→ **SELECTED PASSAGE**:
Quote of the Day: The Patriarch Bartholomew once said, “The root cause of all our [environmental] difficulties lies’ in human selfishness and sin (literally, missing the mark.) What is asked of us is not greater technological skill, but deeper metanoia, (literally, a transformation of mind and heart.) …we need a new way of thinking about ourselves, our relationship with creation, and the Creator.”

Commentary: When Bartholomew talks about a new way of thinking, I sense that it is heart + mind contemplative thought, as Bob Dylan once alluded to in his gospel song, Gonna Change My Sway of Thinking”. It will be “new” not in the sense that it breaks with the “old” perennial wisdom traditions of many cultures, but it asks us to see the world freshly, newly every day.

My friend Greg once said, “I’ve walked by that tree a thousand times, but I’ve never seen that particular oak, never got near to the soul of this oak.” Each of us could confess that same “missing the mark” with nine-tenths of the individual people, plants or animals that we come into contact with each day. How can we get out of our own selfishness unless we see that other lives matter each and every day?

→ **WHAT IS BEING ASKED**:
In the reflection on environmental difficulties above, restate the paragraph beginning "My friend Greg once said" more briefly, keeping its main facts.

→ **SUPPLIED MATERIAL**:
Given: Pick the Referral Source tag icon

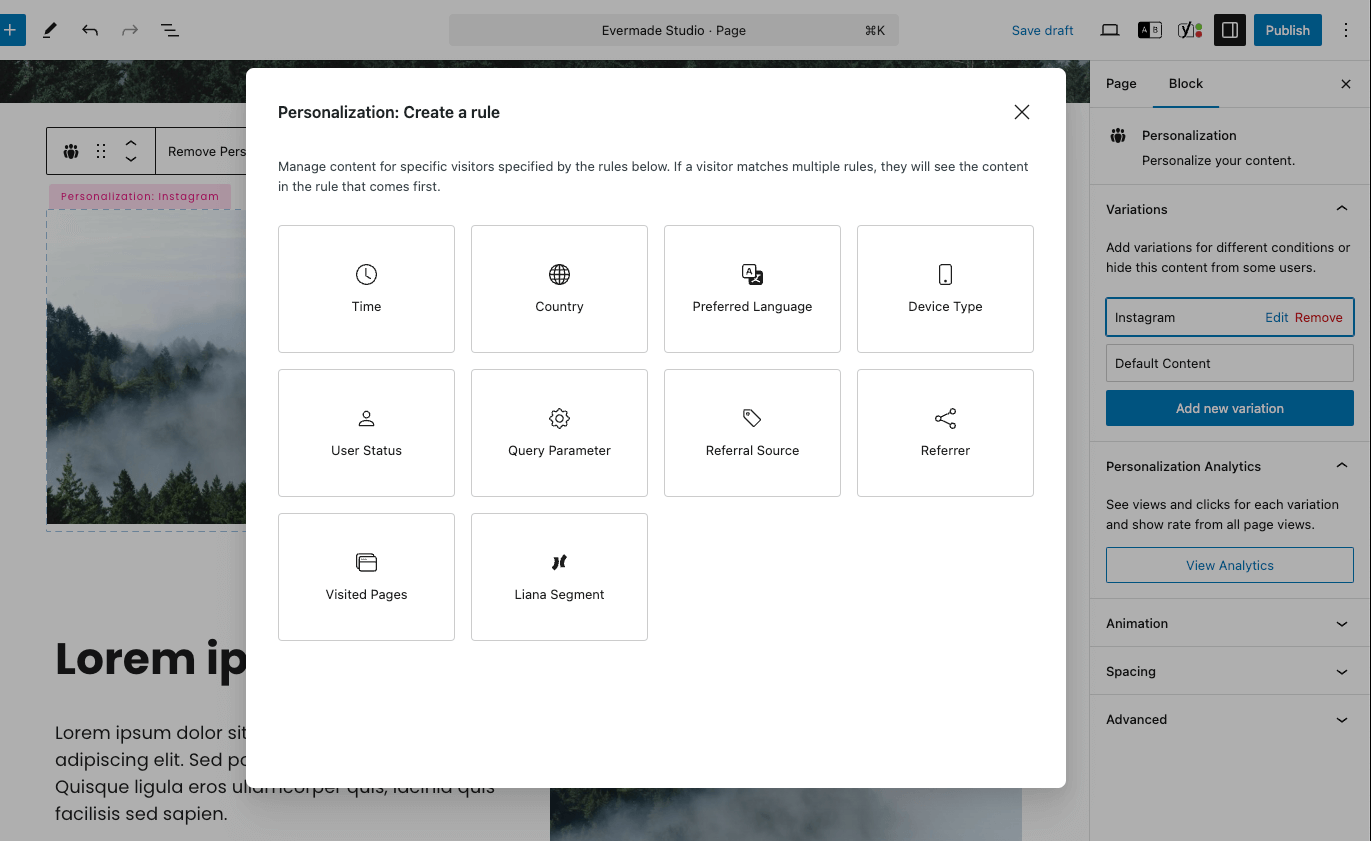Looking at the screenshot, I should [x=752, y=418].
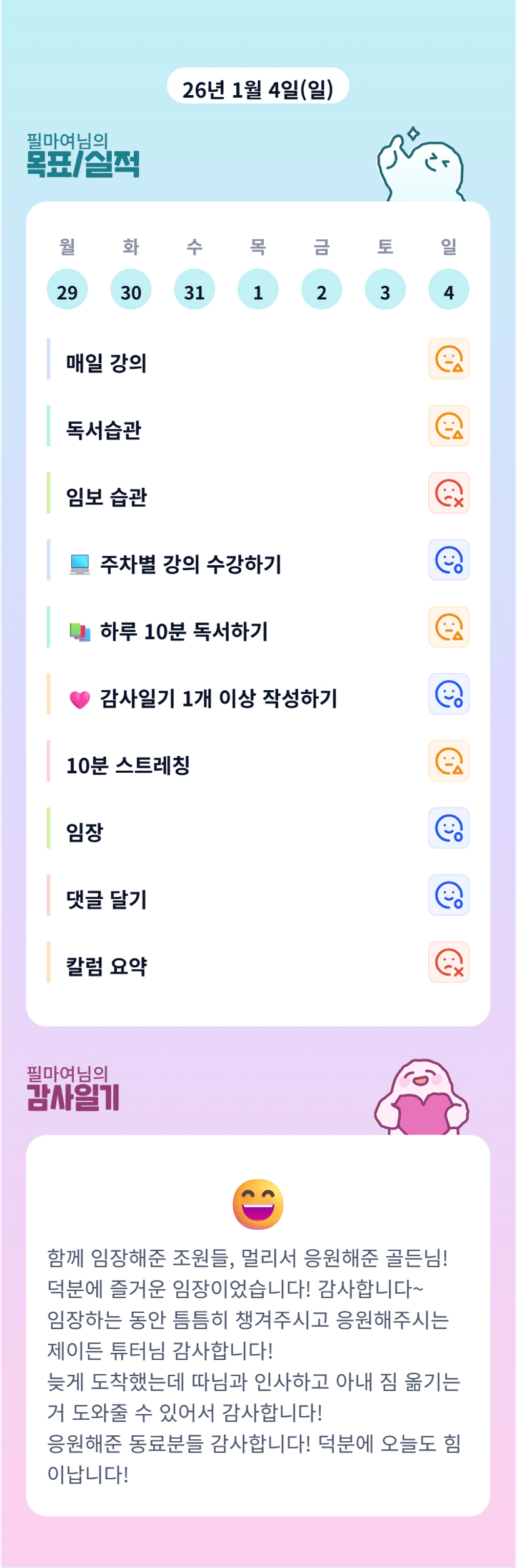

→ **FULL RESPONSE**:
Greg remarked that he had walked past a certain oak a thousand times without truly seeing it or getting near its soul. Each of us could admit the same "missing the mark" with nine-tenths of the individual people, plants, or animals we meet daily. We cannot escape our selfishness unless we see, every day, that other lives matter.